To build shelters and manufacture tools, astronauts only need to bring in one key ingredient that the minerals of lifeless Martian soil can do the rest, according to a new study published on Wednesday.
The main component is chitin (fibrous material, which is a component of the cell wall of fungi, the exoskeleton of crustaceans and insects, scales of fish and amphibians).
Chitin Researchers at the Singapore University of Technology and Design said that early Martian settlers could combine with surface soils to manufacture new materials with little energy and no special equipment.
Research suggests that chitin for use on Mars can come from insects. Due to its high protein content, insects can form part of their diet for crew missions. The authors said chitin extraction would be a byproduct of the crew’s food supply and consumption.

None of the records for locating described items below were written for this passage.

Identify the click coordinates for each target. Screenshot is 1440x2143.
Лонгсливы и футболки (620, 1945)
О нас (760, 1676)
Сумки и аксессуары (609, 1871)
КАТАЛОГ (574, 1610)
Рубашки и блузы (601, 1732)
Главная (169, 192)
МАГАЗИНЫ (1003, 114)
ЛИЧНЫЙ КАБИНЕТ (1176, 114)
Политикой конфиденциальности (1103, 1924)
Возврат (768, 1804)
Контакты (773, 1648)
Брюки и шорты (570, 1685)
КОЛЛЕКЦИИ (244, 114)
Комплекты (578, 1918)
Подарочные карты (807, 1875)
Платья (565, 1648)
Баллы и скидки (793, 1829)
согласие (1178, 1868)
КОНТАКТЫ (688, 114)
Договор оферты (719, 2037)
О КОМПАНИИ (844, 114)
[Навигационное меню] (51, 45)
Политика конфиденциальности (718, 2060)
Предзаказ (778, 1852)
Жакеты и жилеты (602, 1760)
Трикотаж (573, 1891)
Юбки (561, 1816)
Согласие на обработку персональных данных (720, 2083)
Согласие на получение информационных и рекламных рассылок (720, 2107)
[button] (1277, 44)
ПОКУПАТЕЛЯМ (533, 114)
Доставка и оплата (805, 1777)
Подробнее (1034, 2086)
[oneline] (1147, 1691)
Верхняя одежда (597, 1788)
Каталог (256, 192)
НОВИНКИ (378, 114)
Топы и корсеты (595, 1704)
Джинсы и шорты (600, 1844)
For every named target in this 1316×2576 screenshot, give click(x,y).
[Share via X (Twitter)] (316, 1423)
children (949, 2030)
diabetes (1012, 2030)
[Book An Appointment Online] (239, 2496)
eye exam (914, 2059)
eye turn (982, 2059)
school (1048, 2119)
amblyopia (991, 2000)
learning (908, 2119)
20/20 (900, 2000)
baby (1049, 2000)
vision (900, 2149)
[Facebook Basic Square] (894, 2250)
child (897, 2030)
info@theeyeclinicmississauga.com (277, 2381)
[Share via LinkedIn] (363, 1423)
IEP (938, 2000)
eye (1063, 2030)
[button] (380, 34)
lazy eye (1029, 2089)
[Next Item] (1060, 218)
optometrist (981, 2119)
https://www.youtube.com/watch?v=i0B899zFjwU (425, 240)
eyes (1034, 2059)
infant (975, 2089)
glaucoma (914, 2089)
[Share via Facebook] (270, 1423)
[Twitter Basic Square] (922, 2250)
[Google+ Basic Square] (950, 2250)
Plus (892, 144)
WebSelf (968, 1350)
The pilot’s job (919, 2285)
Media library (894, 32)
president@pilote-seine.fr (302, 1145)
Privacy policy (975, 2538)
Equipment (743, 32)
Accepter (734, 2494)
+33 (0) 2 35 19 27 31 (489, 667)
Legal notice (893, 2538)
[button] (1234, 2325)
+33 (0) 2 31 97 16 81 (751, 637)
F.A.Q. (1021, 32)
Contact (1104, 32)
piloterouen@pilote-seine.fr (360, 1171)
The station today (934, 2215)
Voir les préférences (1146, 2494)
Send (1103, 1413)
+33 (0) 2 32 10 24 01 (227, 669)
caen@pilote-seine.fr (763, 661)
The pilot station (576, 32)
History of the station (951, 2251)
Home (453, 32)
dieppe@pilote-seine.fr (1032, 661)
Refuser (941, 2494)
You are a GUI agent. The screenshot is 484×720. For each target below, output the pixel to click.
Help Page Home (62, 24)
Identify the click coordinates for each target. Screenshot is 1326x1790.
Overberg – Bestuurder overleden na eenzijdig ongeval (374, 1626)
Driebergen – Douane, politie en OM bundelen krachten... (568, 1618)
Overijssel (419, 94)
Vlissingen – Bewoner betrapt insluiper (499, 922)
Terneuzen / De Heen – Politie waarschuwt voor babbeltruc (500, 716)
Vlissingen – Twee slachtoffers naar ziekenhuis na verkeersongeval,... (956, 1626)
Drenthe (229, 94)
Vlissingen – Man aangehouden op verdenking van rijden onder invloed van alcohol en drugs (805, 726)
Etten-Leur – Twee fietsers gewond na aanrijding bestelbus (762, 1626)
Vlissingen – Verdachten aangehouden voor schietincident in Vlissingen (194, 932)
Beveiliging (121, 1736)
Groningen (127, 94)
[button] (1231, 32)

To test the theory, scientists combined chitosan, an organic polymer made from shrimp, and a mineral designed to mimic the properties of Martian soil.
The manufacturing process used water and some basic chemicals. Research suggests that water can be obtained from Mars’ underground ice. Sodium hydroxide can be made in Martian soil. And acetic acid can be made by fermentation of microorganisms such as food waste.
The researchers used this material to create a wrench and a model of the Martian habitat, which they said have demonstrated that the material can quickly manufacture objects such as basic tools and hard shelters.
Wrenches made by scientists weren’t as strong as wrenches made of metal, but Fernandes said they met NASA’s standards for “non-core space applications.”
Fernandez described the study as a proof of concept. The team did not test the item in conditions that mimic Mars’ cold, dry atmosphere.
“We have a way to make buildings from 3D printing to mold casting with just one material.”